TEXT PROVIDED
=====
Joe Haverty: a beacon of light in an era of Darkness

Joe Haverty (17 February 1936 – 7 February 2009) played for Home Farm FC and St Patrick’s Athletic in Ireland (reaching the country’s Cup final), and then signed for Arsenal in 1954 joining the side on 25 August 1965 aged 18.  At 5 feet 3 inches he is one of the smallest players ever for Arsenal.

Although he played immediately for the club, he actually played only seven matches in his first season and eight in the next one.  He did also join the Irish national team on 10 May 1955 before becoming the first choice number 11 in the following season, playing 32 games and scoring nine goals.

Along with a number of other players in the Arsenal team of the era he played in the Inter Cities Fairs Cup for London in the semi-final.

However he only lasted as the undisputed number 11 for a very short amount of time, with injury and a concern about his form meaning that he had only two seasons where he played over 25 league games (1996/7 with 28 games and 8 goals, and 1959/60 with 35 games and also 8 goals.

After that highest performing season he had one more with 12 games and 4 goals.   In that final season Henderson and Skirton was challenging for his position and the writing was on the wall.  The season after he left Skirton played 38 games on the wing and was top scorer with 19 goals.

It was Joe himself who felt he needed to move on, and he demanded a transfer, going to Blackburn Rovers in August 1961 for £25,000.  He had played 122 matches for Arsenal, scoring 26 goals – only 7 more in his whole Arsenal career than Skirton managed in one season.
=====
LIST OF TASKS
**1)** Repeat word for word the part of the Joe Haverty article starting with "Joe Haverty (17" and going on through "ever for Arsenal.".
**2)** Continue the article on Joe Haverty after its last sentence.

STORED DATA
=====
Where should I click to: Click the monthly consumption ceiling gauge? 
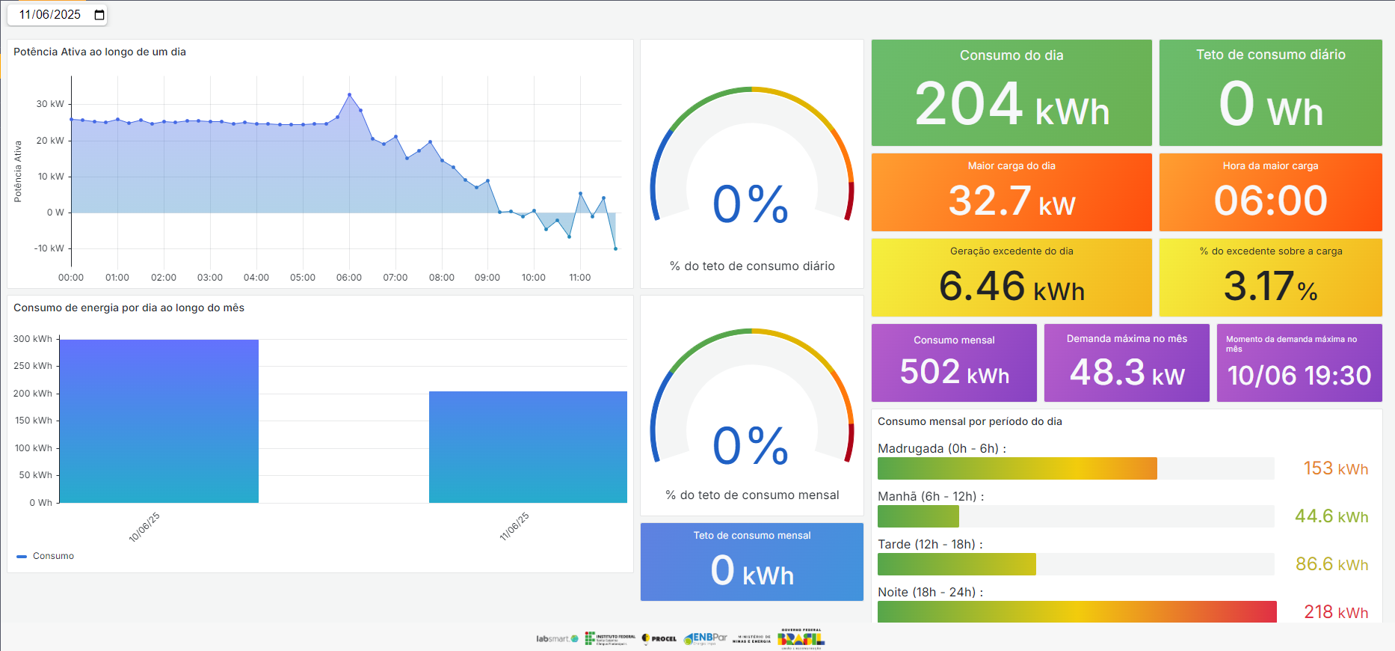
=====
ANSWERS TO THE PROBLEMS
**1)**
Joe Haverty (17 February 1936 – 7 February 2009) played for Home Farm FC and St Patrick’s Athletic in Ireland (reaching the country’s Cup final), and then signed for Arsenal in 1954 joining the side on 25 August 1965 aged 18.  At 5 feet 3 inches he is one of the smallest players ever for Arsenal.

**2)**
Joe spent one  year with Blackburn, before moving on to Millwall, Celtic and Bristol Rovers.  He returned to Ireland and played for Shelbourne, before moving to the USA in December 1966.  He returned to Ireland in 1969, with Shamrock Rovers before moving on to Drogheda.

After a period in retirement for which I can’t find records Jo became a scout for Arsenal – and if you have any details for this period, or the date he rejoined Arsenal I would be very grateful.

He was much valued by Liam Brady, who by then had himself rejoined Arsenal.    Speaking of Joe, Liam said, “I used to watch him in the League of Ireland and the Irish team, when I was about 10, to when I went to Arsenal, at 15. Other fans always tell me what a crowd-pleasing player Joe was at Highbury. He was an old-fashioned winger, small in stature but very quick. He really enjoyed his time at Arsenal and constantly talked about it. He was an excellent scout for us.”

In 2000 he was inaugurated into the FA of Ireland Hall of Fame having played 32 times for this country. He died on 9 February 2009, in Dublin, aged 72.

He is survived by his wife and three daughters. 

6 Replies to “Joe Haverty: a beacon of light in an era of Darkness”

  1. In your research of pre-1900, did you run across teams named something like Castle Swifts? I ran across a PDF which said that a person from their team went on to join Arsenal, but before he joined Arsenal, this Castle Swift team beat an Arsenal reserve team 4-0 in 1895.

    http://www.soccer.mistral.co.uk/books/iron2.pdf

    I spent some time arguing with Google about Eastern Wanderers, to basically get a result which I think you probably know already. The only football game in Google’s vast memory of Eastern Wanderers, is this mythical game against Dial Square on Isle of Dogs. As I was getting towards the end of the cache, mentions of Eastern Wanderers showed up a phenomenal number of times in arabic (with that 6-0 score line).

    One source interjected another mythical game, between the Eastern Wanderer game and the Christmas meeting to form the club, that being Dial Square against Chiswick Park. I can’t find anything other than this one mention, and I looked in records here and see nothing like it either.

    http://brandvoice.co.uk/blog/my-brand-of-football/

    The Dial Square pillars date to 1720/1721, but that sundial wasn’t installed until 1764. Apparently there was some kind of clock there before, and it was replaced with the sundial because it wasn’t reliable. I see no mention of what kind of clock, this unreliable clock was.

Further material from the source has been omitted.